Required actions:
1. Set down the brief excerpt on Duke's motion word for word, from "Nor does Duke, finally, even" to "to provide any.".
2. In the brief excerpt on Duke's motion, which rule contains the "safe harbor" that Duke concedes authorizes the challenged attorney statements?

***** Document excerpt

Duke’s motion is extraordinary. Duke not only acknowledges that the specific extrajudicial attorney statements it challenges either directly quote or closely paraphrase the allegations of Plaintiffs’ Complaint, it concedes that such statements are expressly authorized by Rule 3.6(b)(2)’s so-called “safe harbor” for attorney comments that relate “information in a public record.”
But Duke’s motion is even more remarkable for what it does not say. Nowhere does Duke cite a single case in which a court, state or federal, has imposed sanctions or otherwise enforced the attorney speech restrictions of Rule 3.6 in civil litigation, and our research has turned up no such case. Duke’s motion thus seeks a ruling from this Court that appears to be without precedent in American jurisprudence.
Nor does Duke, finally, even refer to, let alone cite any evidence for, this Court’s supposed “very strict practice forbidding lawyers from discussing their litigation with the press” in civil cases such as this. We assume that Duke’s counsel had a good faith basis for making this representation to Plaintiff’s counsel, notwithstanding their failure to provide any.
We note initially our disagreement with Duke’s claim that the passages from the press release excerpted in Duke’s brief are framed in “incendiary language”... indeed, even now we are hard pressed to see how we might edit the statements to make them less embarrassing to Duke. [emphasis added]
If Duke had not so callously and deliberately violated its contractual and legal duties to its innocent students, it would not now be facing these historically unprecedented legal actions by what effectively amounts to its entire 2006 lacrosse team.

**********
***** Supplied material

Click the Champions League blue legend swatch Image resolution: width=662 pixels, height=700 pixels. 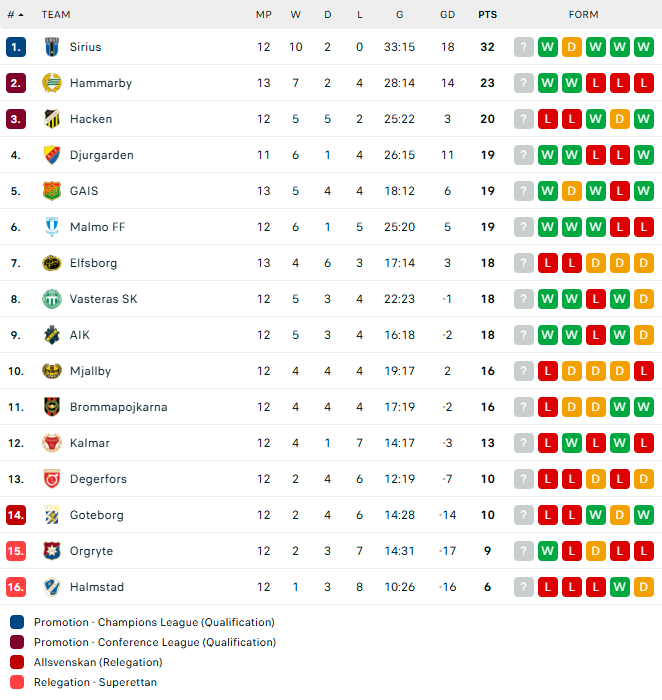click(x=17, y=622)
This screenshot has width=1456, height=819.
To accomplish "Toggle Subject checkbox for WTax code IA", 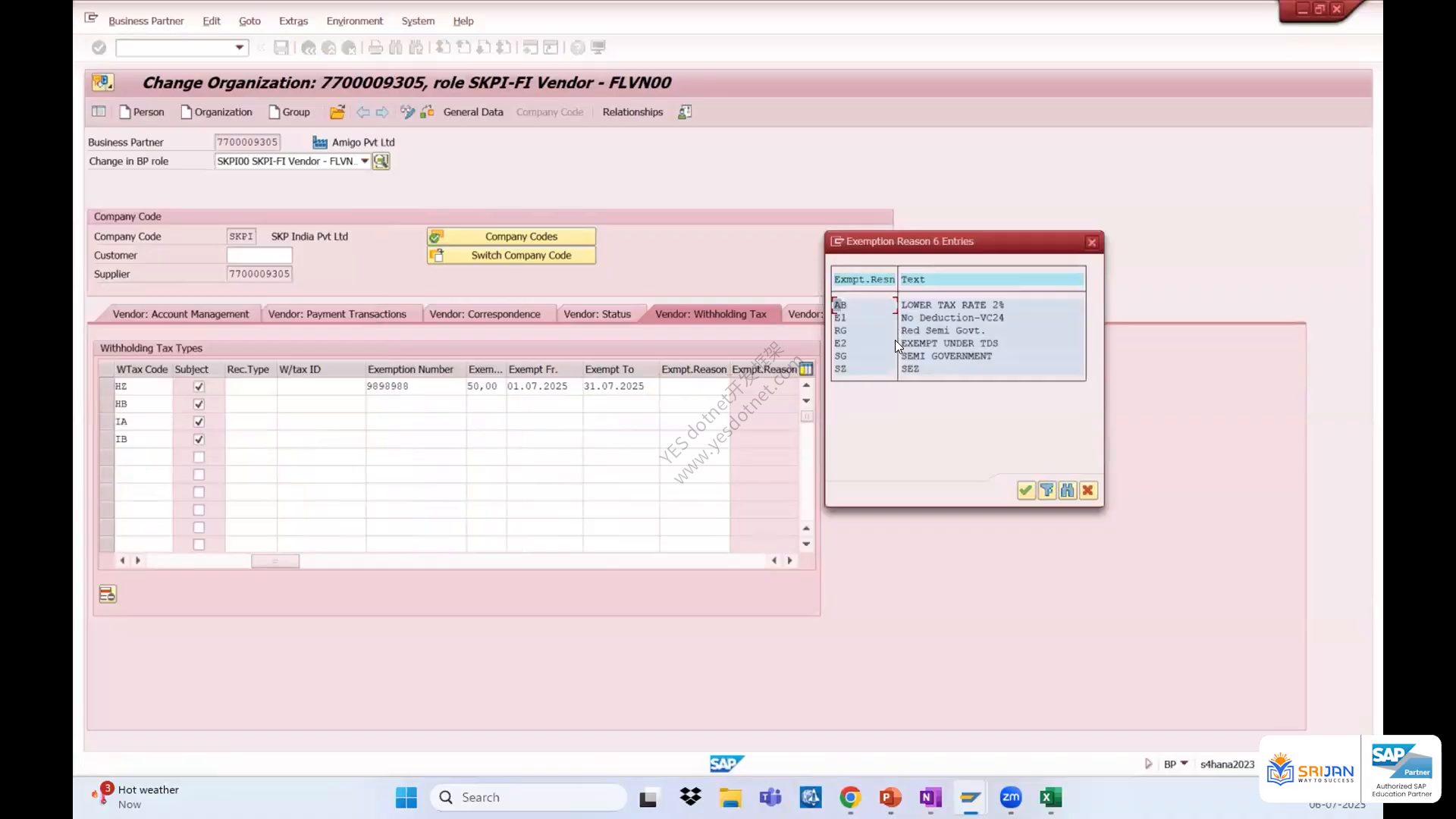I will (x=199, y=422).
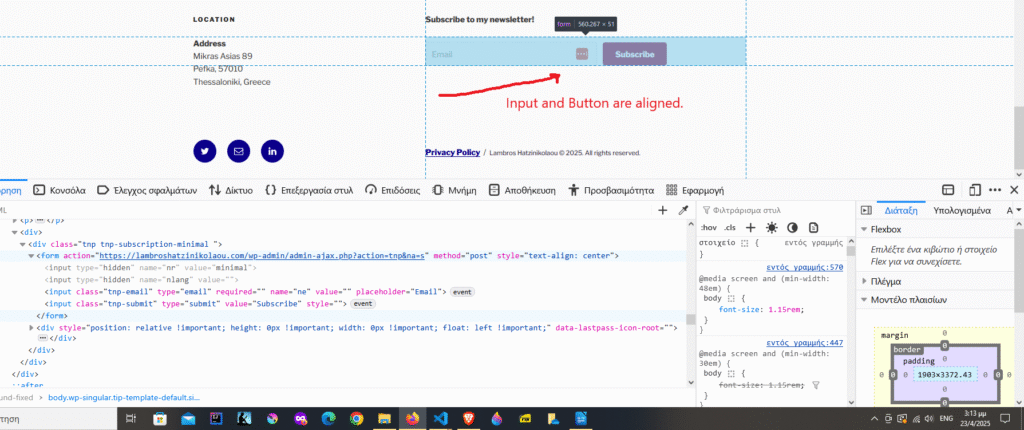This screenshot has width=1024, height=430.
Task: Click the email envelope icon in footer
Action: point(239,151)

**********

Problem solutions:
1.
Nor does Duke, finally, even refer to, let alone cite any evidence for, this Court’s supposed “very strict practice forbidding lawyers from discussing their litigation with the press” in civil cases such as this. We assume that Duke’s counsel had a good faith basis for making this representation to Plaintiff’s counsel, notwithstanding their failure to provide any.

2. Rule 3.6(b)(2).